§ **What the exercise asks**: Find each line in the records below that contains the word "computer", and copy it out.

§ **Records shown**:
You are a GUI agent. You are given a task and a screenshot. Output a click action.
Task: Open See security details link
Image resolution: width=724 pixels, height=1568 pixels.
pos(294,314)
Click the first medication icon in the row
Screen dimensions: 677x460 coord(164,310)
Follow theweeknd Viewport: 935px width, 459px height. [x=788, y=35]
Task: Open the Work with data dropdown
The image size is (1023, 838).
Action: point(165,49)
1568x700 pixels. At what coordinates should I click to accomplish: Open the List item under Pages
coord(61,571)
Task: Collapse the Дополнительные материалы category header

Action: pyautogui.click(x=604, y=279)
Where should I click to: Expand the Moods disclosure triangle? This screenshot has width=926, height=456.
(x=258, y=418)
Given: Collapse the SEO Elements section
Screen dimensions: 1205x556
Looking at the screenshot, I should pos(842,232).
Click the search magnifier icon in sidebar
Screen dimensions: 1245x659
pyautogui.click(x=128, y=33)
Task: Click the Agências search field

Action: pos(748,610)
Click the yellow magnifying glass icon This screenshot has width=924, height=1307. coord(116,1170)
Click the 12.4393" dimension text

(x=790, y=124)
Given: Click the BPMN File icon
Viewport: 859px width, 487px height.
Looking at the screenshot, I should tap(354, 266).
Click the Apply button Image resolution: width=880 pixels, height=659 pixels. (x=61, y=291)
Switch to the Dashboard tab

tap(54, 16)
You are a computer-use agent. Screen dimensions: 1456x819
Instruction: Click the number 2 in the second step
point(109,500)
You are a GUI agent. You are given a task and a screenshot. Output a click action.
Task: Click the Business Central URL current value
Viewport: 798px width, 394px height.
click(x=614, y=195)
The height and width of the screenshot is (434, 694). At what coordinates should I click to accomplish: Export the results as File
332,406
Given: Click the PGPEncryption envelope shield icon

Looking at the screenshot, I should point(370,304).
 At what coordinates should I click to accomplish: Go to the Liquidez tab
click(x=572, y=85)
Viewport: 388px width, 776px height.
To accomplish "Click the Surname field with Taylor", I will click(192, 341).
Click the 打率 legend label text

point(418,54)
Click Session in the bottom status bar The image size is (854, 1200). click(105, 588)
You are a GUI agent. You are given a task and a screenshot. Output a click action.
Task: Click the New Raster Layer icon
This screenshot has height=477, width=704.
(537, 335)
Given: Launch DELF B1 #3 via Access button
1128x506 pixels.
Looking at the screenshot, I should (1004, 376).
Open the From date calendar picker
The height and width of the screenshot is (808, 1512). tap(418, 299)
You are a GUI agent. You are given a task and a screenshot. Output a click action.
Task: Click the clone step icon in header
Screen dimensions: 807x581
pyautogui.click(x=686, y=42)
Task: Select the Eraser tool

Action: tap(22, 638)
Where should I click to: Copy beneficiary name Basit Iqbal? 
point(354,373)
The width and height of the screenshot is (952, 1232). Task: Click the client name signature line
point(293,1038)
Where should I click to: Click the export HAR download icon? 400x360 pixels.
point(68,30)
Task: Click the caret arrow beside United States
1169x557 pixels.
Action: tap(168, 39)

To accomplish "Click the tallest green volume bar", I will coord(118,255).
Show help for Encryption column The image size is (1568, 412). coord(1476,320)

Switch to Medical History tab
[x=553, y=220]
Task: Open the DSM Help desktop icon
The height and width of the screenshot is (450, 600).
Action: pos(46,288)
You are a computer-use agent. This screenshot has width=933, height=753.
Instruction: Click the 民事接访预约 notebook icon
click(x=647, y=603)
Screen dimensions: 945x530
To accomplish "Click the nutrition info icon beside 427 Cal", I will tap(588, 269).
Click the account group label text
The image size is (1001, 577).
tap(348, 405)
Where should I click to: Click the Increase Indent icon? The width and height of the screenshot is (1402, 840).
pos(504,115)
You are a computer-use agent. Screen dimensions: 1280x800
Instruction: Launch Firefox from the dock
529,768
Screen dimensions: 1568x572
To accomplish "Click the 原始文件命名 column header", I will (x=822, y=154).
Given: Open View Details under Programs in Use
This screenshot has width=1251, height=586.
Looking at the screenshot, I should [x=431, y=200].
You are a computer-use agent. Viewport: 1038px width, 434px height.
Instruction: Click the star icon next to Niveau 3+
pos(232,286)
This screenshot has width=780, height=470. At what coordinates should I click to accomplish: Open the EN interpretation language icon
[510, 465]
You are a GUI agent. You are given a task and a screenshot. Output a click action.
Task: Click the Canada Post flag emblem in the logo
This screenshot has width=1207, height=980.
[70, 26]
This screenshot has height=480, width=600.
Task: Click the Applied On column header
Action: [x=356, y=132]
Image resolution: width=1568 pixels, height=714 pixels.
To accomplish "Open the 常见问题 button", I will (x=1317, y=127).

§ **Answer to this exercise**:
You are a computer-use agent. Screen dimensions: 1456x819
You are a computer-use agent. This screenshot has width=933, height=753.
You are a computer-use agent. Screen dimensions: 1280x800
You are a computer-use agent. Viewport: 1038px width, 434px height.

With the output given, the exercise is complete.